Comparison between common scaffold representations and “Molecular Anatomy” to perform SAR analysis
As shown in methods section for to the COX-2 inhibitors dataset, scaffold representations with high level of abstraction, showed in Fig. 1a-b for Polmacoxib, perform generally better than the others in the identification of relevant chemotypes. Table 1 summarizes the results obtained for each representation in terms of number of clusters generated, starting, on one hand, from all the 819 COX-2 inhibitors in preclinical development or in a higher phase, and, on the other hand, from the subset of the COX-2 inhibitors matching the MDL substructure reported in Fig. 2, the most common COX-2 inhibitor moiety. In particular, the number of clusters containing the molecules matching the common substructure with exactly or more than 3 rings was specified.
Representation 1a clusters together most of the well-known marketed drugs, such as valdecoxib and celecoxib, as well as many others leads and experimental drugs, and collapses all the 142 active molecules with exactly 3 rings to a single cluster. This cluster likely includes also several inactive molecules. Interestingly, we can note that, even though this representation is used, still almost the 40% of the structural scaffolds information, corresponding to the molecules with additional rings, would be lost in unrelated clusters, impairing the identification of the most relevant additional structural information.

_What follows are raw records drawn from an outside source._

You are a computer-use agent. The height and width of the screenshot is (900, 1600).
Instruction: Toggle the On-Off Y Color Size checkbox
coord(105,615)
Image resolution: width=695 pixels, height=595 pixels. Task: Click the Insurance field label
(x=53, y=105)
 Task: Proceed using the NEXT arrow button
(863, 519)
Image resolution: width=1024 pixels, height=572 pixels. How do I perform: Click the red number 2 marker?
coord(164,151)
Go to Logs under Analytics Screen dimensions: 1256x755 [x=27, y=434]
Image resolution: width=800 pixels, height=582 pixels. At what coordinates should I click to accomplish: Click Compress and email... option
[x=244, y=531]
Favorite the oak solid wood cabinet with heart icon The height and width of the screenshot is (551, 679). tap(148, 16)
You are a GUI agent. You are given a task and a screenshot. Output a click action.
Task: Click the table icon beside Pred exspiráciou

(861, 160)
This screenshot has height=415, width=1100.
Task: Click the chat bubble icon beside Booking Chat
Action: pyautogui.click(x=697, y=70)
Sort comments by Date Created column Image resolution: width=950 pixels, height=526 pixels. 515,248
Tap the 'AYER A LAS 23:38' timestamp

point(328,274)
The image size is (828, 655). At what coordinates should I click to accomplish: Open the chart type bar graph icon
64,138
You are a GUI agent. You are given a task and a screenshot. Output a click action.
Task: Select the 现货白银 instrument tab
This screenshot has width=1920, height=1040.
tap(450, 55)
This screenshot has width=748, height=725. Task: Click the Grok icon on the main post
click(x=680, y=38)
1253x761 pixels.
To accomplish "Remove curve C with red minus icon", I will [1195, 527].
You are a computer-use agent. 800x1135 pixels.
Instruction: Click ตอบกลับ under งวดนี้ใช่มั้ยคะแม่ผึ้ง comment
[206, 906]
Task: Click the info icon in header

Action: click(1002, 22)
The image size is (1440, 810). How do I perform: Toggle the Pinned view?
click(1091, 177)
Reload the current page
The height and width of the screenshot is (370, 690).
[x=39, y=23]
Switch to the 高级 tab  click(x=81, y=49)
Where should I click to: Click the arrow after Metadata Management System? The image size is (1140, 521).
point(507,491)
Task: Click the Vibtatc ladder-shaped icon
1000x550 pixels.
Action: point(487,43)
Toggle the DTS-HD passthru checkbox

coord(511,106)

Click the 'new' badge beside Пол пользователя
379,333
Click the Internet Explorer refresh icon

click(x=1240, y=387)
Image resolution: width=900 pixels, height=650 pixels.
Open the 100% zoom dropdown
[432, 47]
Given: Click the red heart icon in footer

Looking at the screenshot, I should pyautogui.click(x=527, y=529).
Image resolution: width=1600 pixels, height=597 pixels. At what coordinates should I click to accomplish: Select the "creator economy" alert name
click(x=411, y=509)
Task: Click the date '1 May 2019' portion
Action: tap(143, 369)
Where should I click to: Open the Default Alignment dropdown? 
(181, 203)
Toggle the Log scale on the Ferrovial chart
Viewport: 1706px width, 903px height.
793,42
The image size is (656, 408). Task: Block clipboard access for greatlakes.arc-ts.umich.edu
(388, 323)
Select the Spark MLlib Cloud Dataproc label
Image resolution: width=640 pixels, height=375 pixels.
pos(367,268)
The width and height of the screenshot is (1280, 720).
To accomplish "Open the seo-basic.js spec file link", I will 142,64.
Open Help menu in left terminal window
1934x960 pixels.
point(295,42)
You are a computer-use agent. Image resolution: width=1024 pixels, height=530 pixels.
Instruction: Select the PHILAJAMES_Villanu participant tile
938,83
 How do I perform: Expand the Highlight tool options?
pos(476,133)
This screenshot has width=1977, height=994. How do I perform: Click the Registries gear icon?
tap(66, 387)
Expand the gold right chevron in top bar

Using the less abstracted representation 1d, we can retrieve and distinguish the most diverse COX-2 inhibitor scaffolds, even if this information is distributed in 84 clusters considering both those with 3 or more rings. Furthermore, an intermediate representation as 1b, where only the atom type information is removed, could allow a more effective clustering of the relevant structural information, identifying only 11 different frameworks containing molecules with exactly 3 rings, instead of 31; but, almost the same number of clusters containing molecules with more than 3 rings is generated with the two representations (48 instead of 53).
This example on COX-2 inhibitors clearly shows how this kind of analysis strongly depends on the nature of the dataset; each scaffold abstraction of Fig. 1 provides some important structural information but none of them is sufficient, alone, to capture the complexity of the heterogeneous ensemble of molecules. Only the integration of the information captured from the different scaffold abstractions, in a Multi-Dimensional Hierarchical Scaffold Analysis, allows to effectively map the entire chemical space of multi scaffold libraries. Furthermore, the combination of the “Molecular Anatomy” approach, the fragmentation rules and the network representation allows to immediately focus the attention on the most interesting and useful structural information, easily navigating among several structural clusters, moving from a molecular framework to another on the basis of their hierarchy and according to the SAR.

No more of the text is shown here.